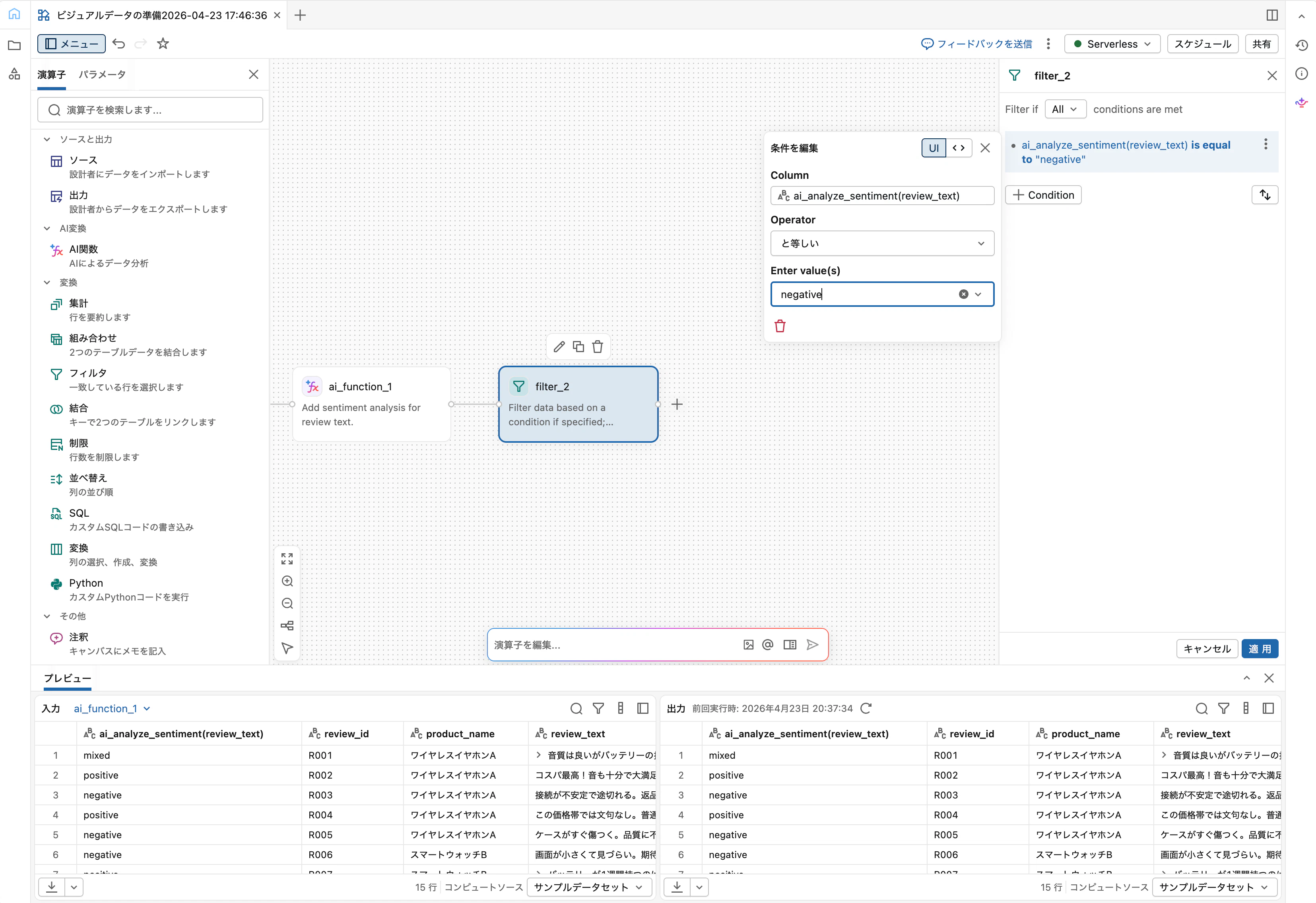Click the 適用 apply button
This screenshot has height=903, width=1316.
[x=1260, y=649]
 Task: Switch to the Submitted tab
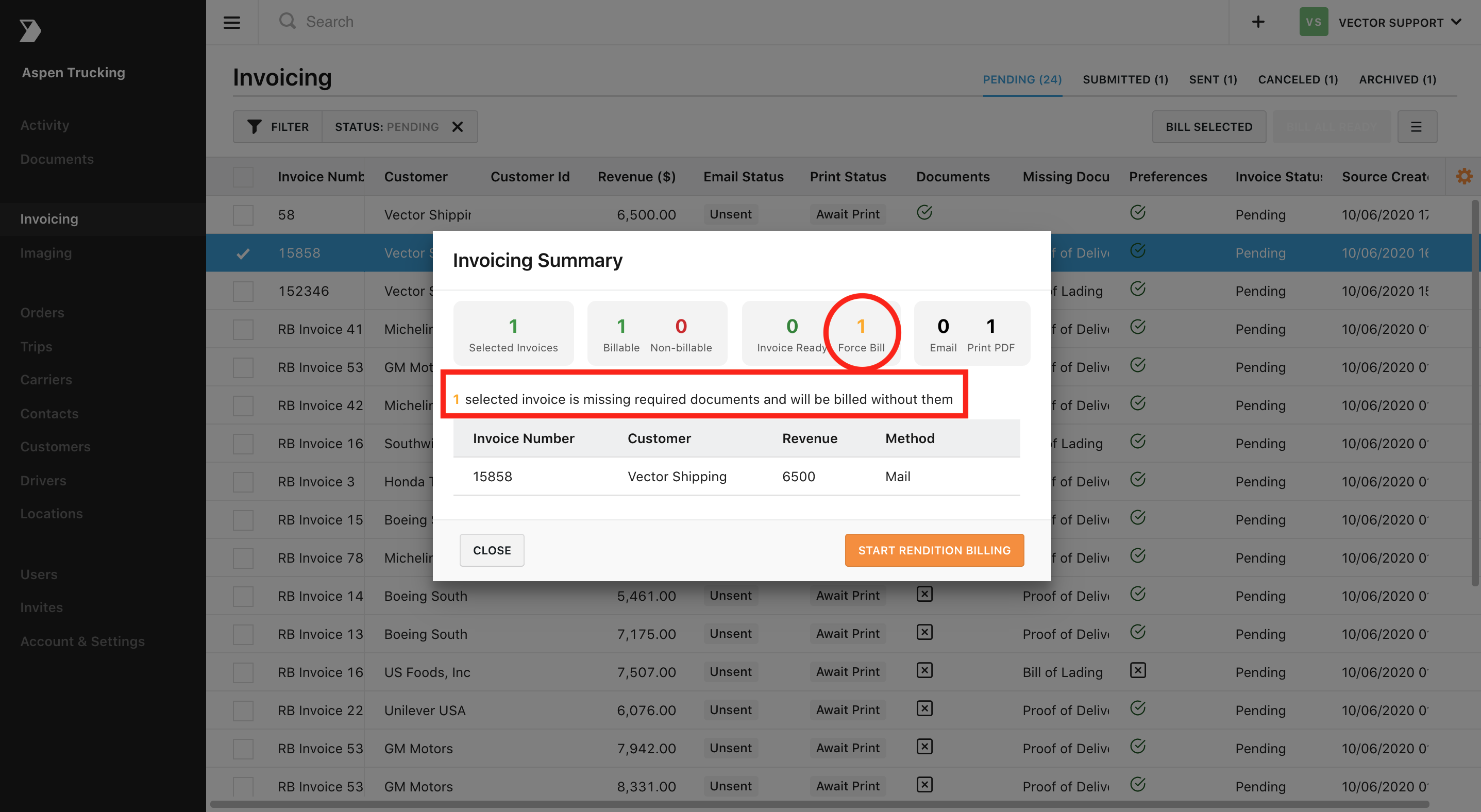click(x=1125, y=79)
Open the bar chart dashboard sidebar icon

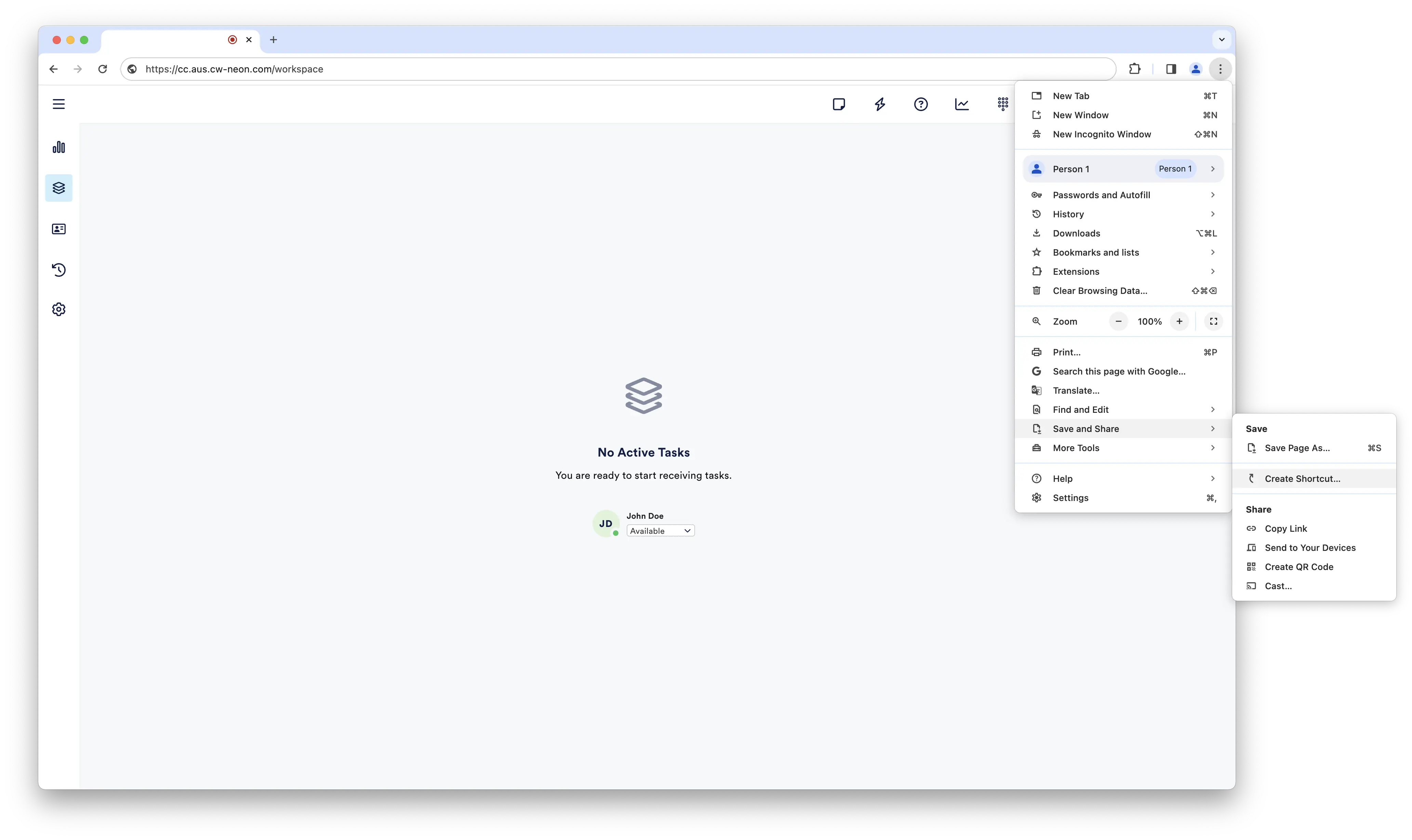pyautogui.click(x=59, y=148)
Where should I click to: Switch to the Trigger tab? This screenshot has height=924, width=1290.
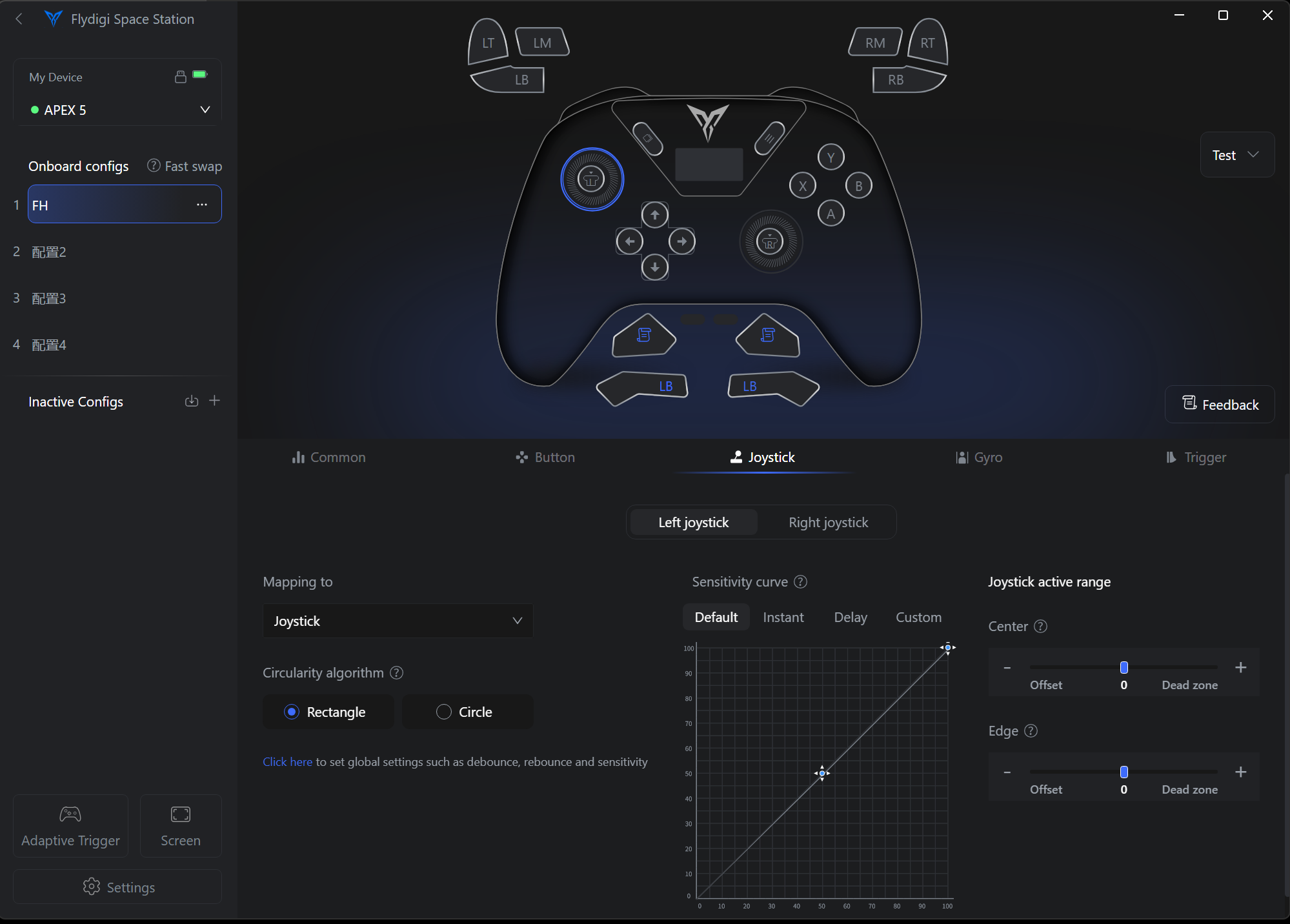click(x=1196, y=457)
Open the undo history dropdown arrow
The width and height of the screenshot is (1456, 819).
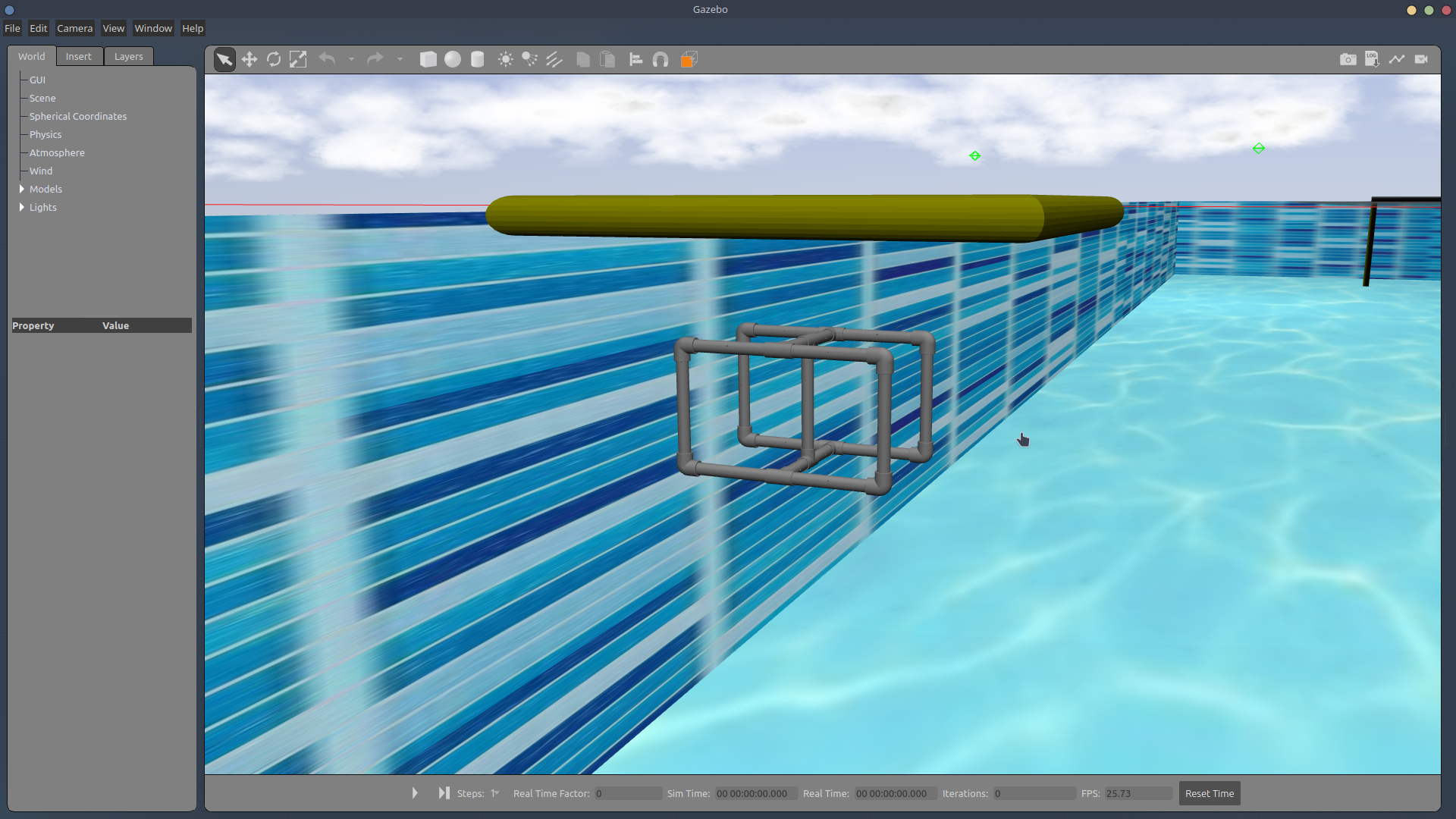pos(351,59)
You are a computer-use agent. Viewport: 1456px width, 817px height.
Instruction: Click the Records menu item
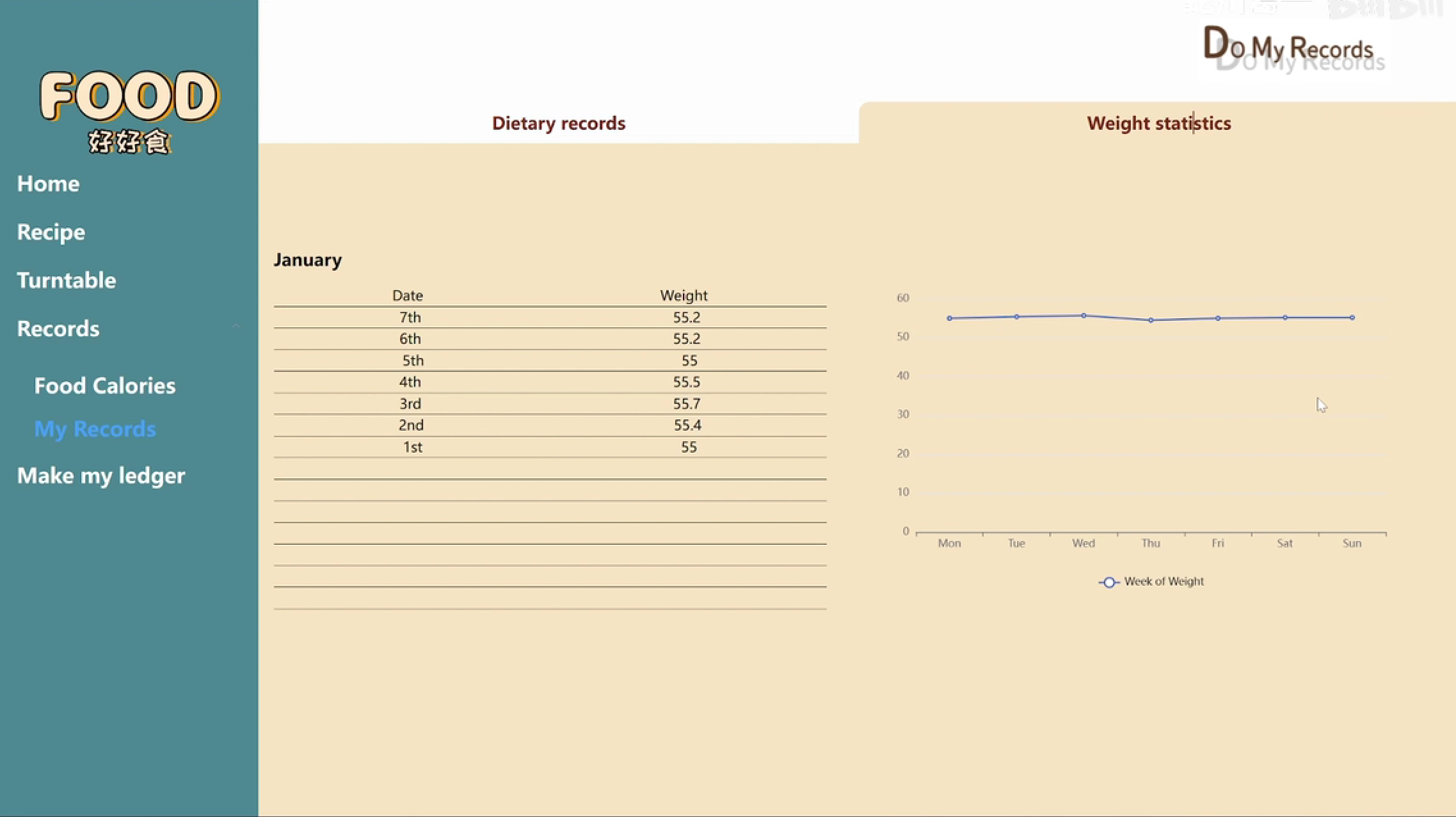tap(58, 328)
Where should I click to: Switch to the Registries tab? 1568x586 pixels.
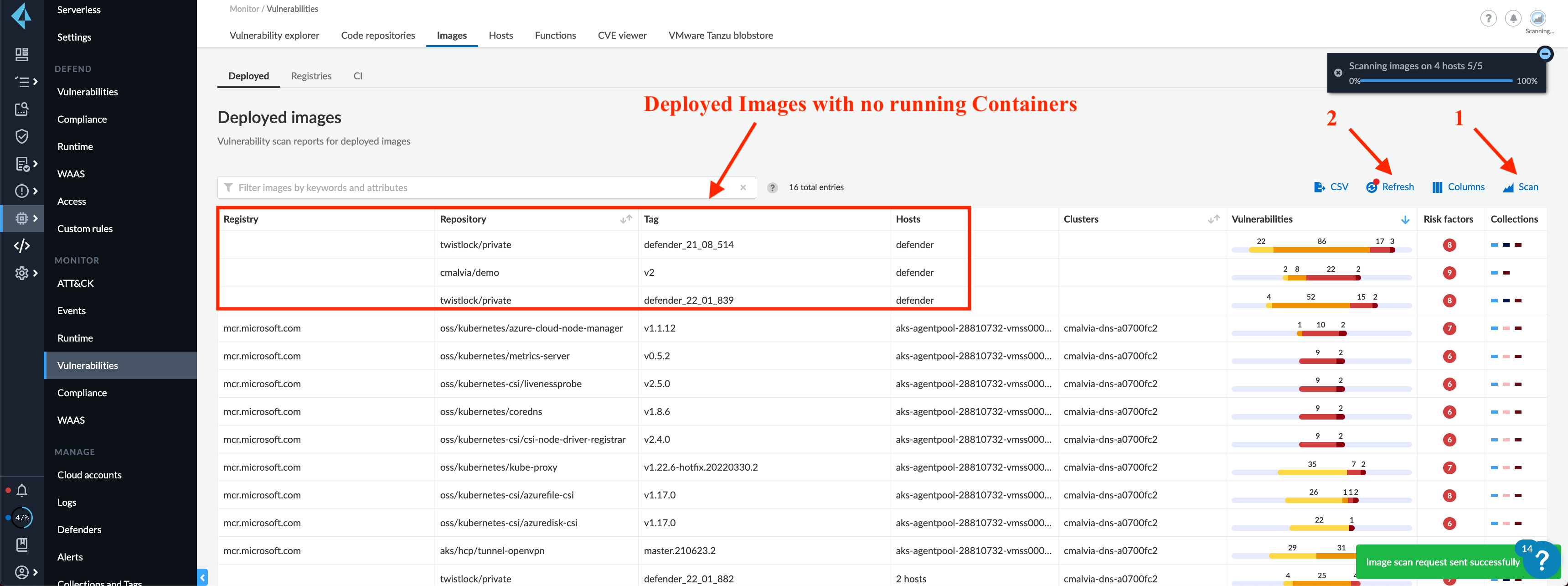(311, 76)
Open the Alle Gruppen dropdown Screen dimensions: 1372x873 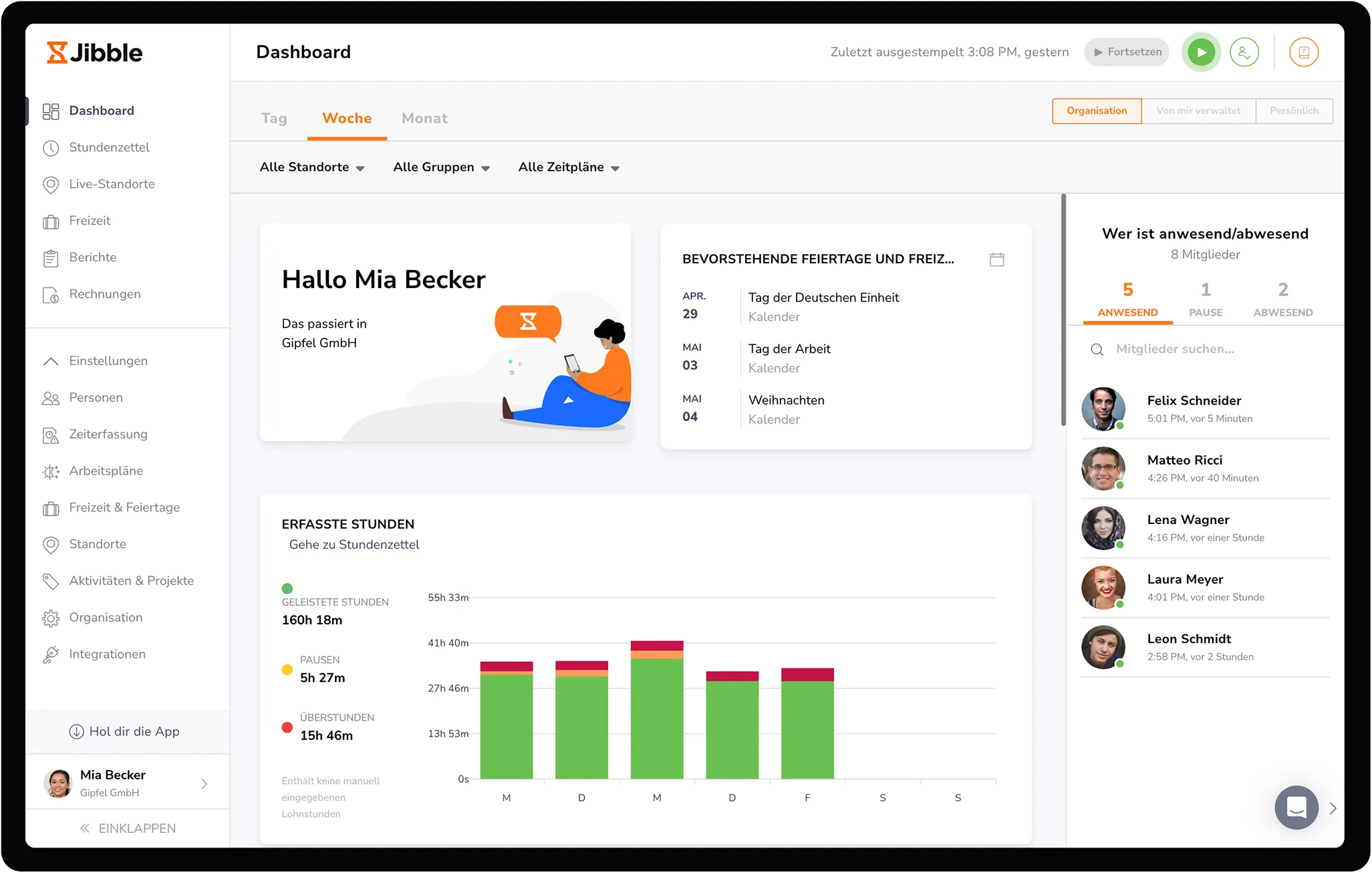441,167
^^^^^^^^^^^^^^^^
• [Work to complete]: All that should be printed is the run of lines above from the one with "Task: Switch to the Submitted tab" through the one with "You are a computer-use", both included, exactly as given, with pictures left out.

• [Result below]:
 Task: Switch to the Submitted tab
click(x=1125, y=79)
Open the bar chart dashboard sidebar icon

pyautogui.click(x=59, y=148)
Where should I click to: Switch to the Trigger tab? This screenshot has height=924, width=1290.
click(x=1196, y=457)
Open the undo history dropdown arrow
The width and height of the screenshot is (1456, 819).
pos(351,59)
You are a computer-use agent. Viewport: 1456px width, 817px height.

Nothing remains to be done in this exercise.